Targeting a Silent Killer: Dysautonomia After Spinal Cord Injury

Abstract

While not often appreciated, SCI affects normal functioning of multiple physiological systems. One major reason thought to underlie these issues is SCI-induced dysregulation of the sympathetic nervous system that results in significant, potentially life-threatening pathological changes of multiple organ systems in up to 70%-90% of people who have sustained a high SCI (above thoracic level 6). This is because the SCI interrupts modulatory control from the brain to neurons within the spinal sympathetic circuit in thoracolumbar spinal cord, allowing these neurons to become more responsive to intraspinal input. Also, injury induces maladaptive plasticity of the spinal sympathetic circuit below the SCI. Collectively, these contribute to the development of sympathetic hyperreflexia. The exaggerated sympathetic output detrimentally affects effector organs, such as the vasculature and the spleen, resulting in cardiovascular and immune dysfunction, respectively.
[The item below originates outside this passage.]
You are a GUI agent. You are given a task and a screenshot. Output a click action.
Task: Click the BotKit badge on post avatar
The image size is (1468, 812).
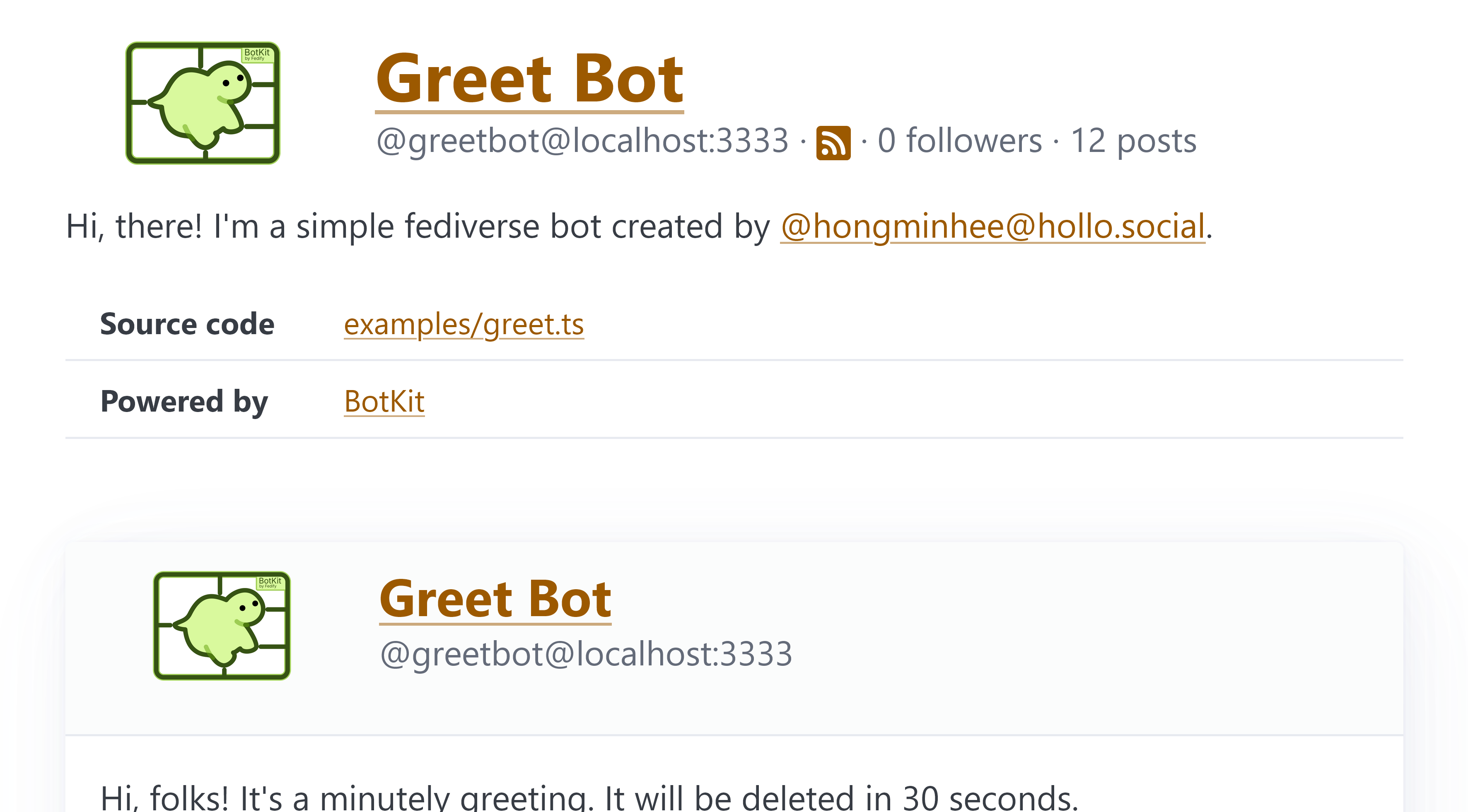[x=270, y=582]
Despite this, autonomic function after SCI is vastly understudied.

We will discuss these scientific questions:

• What mechanisms underlie neurogenic sympathetic hyperreflexia after SCI?
• How does SCI-induced sympathetic dysregulation affect effector organs?
• Can we restore descending input to the spinal sympathetic circuit?
• Is attenuating sympathetic hyperreflexia sufficient to prevent SCI-induced effector organ dysfunction?